Cascade River State Park, MN oil painting by Richard Tiberius

Click the thumbnails on the left to see a section of the painting in greater detail.

AVAILABILITY

Original painting available for purchase through Tiberius Art Studio. Contact us for details.


Limited edition signed giclée prints can be ordered in the Shop.

THE STORY

Lake Superior bedrock is a tough stone. I’m always surprised at the power of water to break it down. Having lived in Florida for years, I’m aware of the power of wind driven water during floods and hurricanes. But water also has a quiet power that I thought about when I came across a granite wall while hiking the North Shore of Lake Superior in Cascade River State Park. Over thousands of years the rushing stream has worn down the rocks in the river, leaving them well rounded.


Another aspect of water’s quiet power is when water teams up with plants to accelerate the breaksown of rock faces. Water seeps into the cracks in the rocks. And when it freezes, water expands, splitting even the hardest stone. Tree and shrub roots penetrate cracks following the water and helping water fill the fissures. Water also teams up with plants that lack roots, like mosses and lichen, that can disolve stone with acid, a process known as chemical weathering.

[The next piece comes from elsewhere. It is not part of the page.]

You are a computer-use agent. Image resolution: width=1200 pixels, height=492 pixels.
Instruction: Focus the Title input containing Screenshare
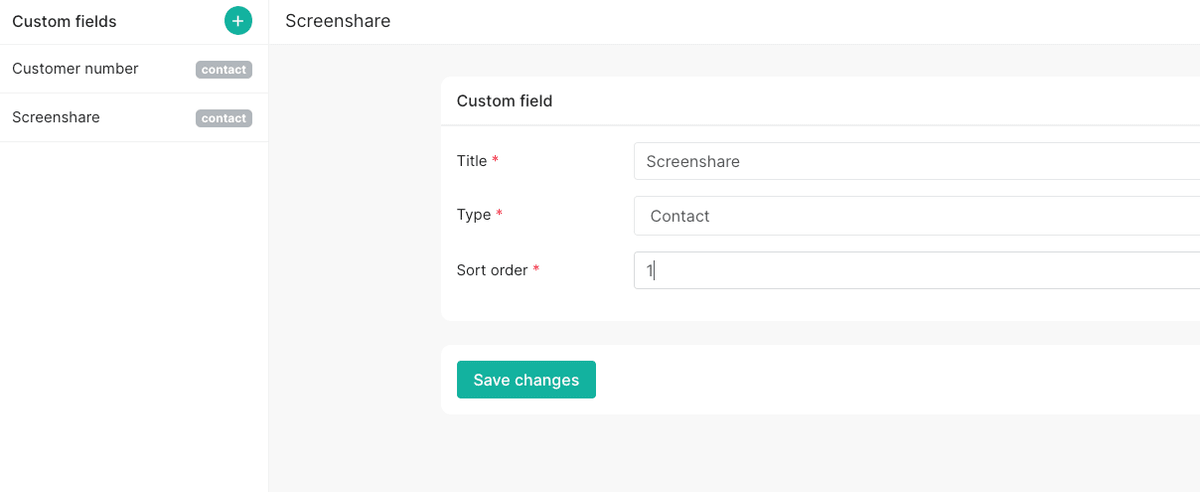coord(917,161)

Plants are the winners in this process, as you can see in this painting. On this one rockface live many of the most common flora of the Northern forest: Red Spruce (Picea rubens), Yellow Birch (Betula alleghaniensis), Moose Wood (Acer pensylvanicum), as well as ferns, lichens, and mosses. Many of the saplings growing in the cracks ran out of room and died out, as witnessed by all the dead wood. But others soon take their place. This process is measured in millenia.


I paint with painting knives, which resemble little spatulas. It was a challenge to make the moss look soft and the rock look hard. In places I had to use the technique of scumbling, painting the first layer with lots of texture and then running over the dried, textured layer with another color.